### Set problem
Rewrite the entries below with every "GUI agent" changed to "interface agent", leaving everything else as it is.

[Records from a collection]
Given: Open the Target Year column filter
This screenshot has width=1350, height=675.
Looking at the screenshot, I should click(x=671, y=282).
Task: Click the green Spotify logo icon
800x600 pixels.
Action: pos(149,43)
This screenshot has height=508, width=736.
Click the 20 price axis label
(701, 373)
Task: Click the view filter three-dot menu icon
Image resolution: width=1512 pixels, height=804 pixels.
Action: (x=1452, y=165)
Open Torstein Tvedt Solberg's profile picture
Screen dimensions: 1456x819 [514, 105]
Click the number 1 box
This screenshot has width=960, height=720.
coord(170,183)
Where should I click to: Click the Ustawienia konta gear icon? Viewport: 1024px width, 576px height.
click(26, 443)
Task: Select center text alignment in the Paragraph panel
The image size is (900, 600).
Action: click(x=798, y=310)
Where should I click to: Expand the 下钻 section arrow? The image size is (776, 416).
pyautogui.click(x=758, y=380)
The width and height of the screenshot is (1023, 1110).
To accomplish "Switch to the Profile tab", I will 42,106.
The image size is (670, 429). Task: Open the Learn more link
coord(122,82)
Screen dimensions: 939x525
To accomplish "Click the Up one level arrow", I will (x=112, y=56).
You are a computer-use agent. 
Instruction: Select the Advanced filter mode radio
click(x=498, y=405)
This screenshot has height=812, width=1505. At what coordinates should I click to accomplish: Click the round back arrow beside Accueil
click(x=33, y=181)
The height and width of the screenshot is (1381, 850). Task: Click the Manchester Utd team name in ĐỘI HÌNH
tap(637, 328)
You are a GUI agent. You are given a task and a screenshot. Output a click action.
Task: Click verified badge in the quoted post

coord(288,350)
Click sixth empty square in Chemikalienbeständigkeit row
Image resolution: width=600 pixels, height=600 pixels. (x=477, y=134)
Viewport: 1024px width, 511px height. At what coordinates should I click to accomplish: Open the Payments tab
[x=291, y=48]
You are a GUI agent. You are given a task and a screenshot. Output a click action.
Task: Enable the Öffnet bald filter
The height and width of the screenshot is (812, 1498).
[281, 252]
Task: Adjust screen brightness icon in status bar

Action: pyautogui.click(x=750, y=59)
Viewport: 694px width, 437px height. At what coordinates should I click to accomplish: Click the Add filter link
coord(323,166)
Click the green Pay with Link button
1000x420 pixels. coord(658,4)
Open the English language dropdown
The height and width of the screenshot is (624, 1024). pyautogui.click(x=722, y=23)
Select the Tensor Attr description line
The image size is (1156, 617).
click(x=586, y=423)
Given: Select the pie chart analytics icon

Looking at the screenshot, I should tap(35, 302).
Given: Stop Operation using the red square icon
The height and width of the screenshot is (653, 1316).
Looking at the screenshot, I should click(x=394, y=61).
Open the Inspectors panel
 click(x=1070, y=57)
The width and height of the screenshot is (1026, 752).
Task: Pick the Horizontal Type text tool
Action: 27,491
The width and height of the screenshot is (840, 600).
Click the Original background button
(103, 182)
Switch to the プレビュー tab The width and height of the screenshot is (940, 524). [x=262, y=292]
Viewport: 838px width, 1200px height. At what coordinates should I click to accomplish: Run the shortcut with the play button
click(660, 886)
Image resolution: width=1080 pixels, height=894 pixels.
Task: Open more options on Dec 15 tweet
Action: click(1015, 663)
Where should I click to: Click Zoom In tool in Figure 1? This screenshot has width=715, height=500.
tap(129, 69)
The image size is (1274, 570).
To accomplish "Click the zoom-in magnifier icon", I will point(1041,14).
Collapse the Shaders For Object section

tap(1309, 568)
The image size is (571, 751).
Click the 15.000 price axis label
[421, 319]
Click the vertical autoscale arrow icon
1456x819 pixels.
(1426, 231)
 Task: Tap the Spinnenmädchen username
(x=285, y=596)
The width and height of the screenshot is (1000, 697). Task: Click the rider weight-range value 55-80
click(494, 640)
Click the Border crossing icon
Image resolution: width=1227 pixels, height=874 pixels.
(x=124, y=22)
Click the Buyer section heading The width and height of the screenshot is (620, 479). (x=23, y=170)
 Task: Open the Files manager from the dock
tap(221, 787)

### Task output
Given: Open the Target Year column filter
This screenshot has width=1350, height=675.
Looking at the screenshot, I should click(x=671, y=282).
Task: Click the green Spotify logo icon
800x600 pixels.
Action: pos(149,43)
This screenshot has height=508, width=736.
Click the 20 price axis label
(701, 373)
Task: Click the view filter three-dot menu icon
Image resolution: width=1512 pixels, height=804 pixels.
Action: (x=1452, y=165)
Open Torstein Tvedt Solberg's profile picture
Screen dimensions: 1456x819 [514, 105]
Click the number 1 box
This screenshot has width=960, height=720.
coord(170,183)
Where should I click to: Click the Ustawienia konta gear icon? Viewport: 1024px width, 576px height.
click(26, 443)
Task: Select center text alignment in the Paragraph panel
The image size is (900, 600).
Action: click(x=798, y=310)
Where should I click to: Expand the 下钻 section arrow? The image size is (776, 416).
pyautogui.click(x=758, y=380)
The width and height of the screenshot is (1023, 1110).
To accomplish "Switch to the Profile tab", I will 42,106.
The image size is (670, 429). Task: Open the Learn more link
coord(122,82)
Screen dimensions: 939x525
To accomplish "Click the Up one level arrow", I will (x=112, y=56).
You are a computer-use agent. 
Instruction: Select the Advanced filter mode radio
click(x=498, y=405)
This screenshot has height=812, width=1505. At what coordinates should I click to accomplish: Click the round back arrow beside Accueil
click(x=33, y=181)
The height and width of the screenshot is (1381, 850). Task: Click the Manchester Utd team name in ĐỘI HÌNH
tap(637, 328)
You are a interface agent. You are given a task and a screenshot. Output a click action.
Task: Click verified badge in the quoted post

coord(288,350)
Click sixth empty square in Chemikalienbeständigkeit row
Image resolution: width=600 pixels, height=600 pixels. (x=477, y=134)
Viewport: 1024px width, 511px height. At what coordinates should I click to accomplish: Open the Payments tab
[x=291, y=48]
You are a interface agent. You are given a task and a screenshot. Output a click action.
Task: Enable the Öffnet bald filter
The height and width of the screenshot is (812, 1498).
[281, 252]
Task: Adjust screen brightness icon in status bar

Action: pyautogui.click(x=750, y=59)
Viewport: 694px width, 437px height. At what coordinates should I click to accomplish: Click the Add filter link
coord(323,166)
Click the green Pay with Link button
1000x420 pixels. coord(658,4)
Open the English language dropdown
The height and width of the screenshot is (624, 1024). pyautogui.click(x=722, y=23)
Select the Tensor Attr description line
The image size is (1156, 617).
click(x=586, y=423)
Given: Select the pie chart analytics icon

Looking at the screenshot, I should tap(35, 302).
Given: Stop Operation using the red square icon
The height and width of the screenshot is (653, 1316).
Looking at the screenshot, I should click(x=394, y=61).
Open the Inspectors panel
 click(x=1070, y=57)
The width and height of the screenshot is (1026, 752).
Task: Pick the Horizontal Type text tool
Action: 27,491
The width and height of the screenshot is (840, 600).
Click the Original background button
(103, 182)
Switch to the プレビュー tab The width and height of the screenshot is (940, 524). [x=262, y=292]
Viewport: 838px width, 1200px height. At what coordinates should I click to accomplish: Run the shortcut with the play button
click(660, 886)
Image resolution: width=1080 pixels, height=894 pixels.
Task: Open more options on Dec 15 tweet
Action: click(1015, 663)
Where should I click to: Click Zoom In tool in Figure 1? This screenshot has width=715, height=500.
tap(129, 69)
The image size is (1274, 570).
To accomplish "Click the zoom-in magnifier icon", I will point(1041,14).
Collapse the Shaders For Object section

tap(1309, 568)
The image size is (571, 751).
Click the 15.000 price axis label
[421, 319]
Click the vertical autoscale arrow icon
1456x819 pixels.
(1426, 231)
 Task: Tap the Spinnenmädchen username
(x=285, y=596)
The width and height of the screenshot is (1000, 697). Task: Click the rider weight-range value 55-80
click(494, 640)
Click the Border crossing icon
Image resolution: width=1227 pixels, height=874 pixels.
(x=124, y=22)
Click the Buyer section heading The width and height of the screenshot is (620, 479). (x=23, y=170)
 Task: Open the Files manager from the dock
tap(221, 787)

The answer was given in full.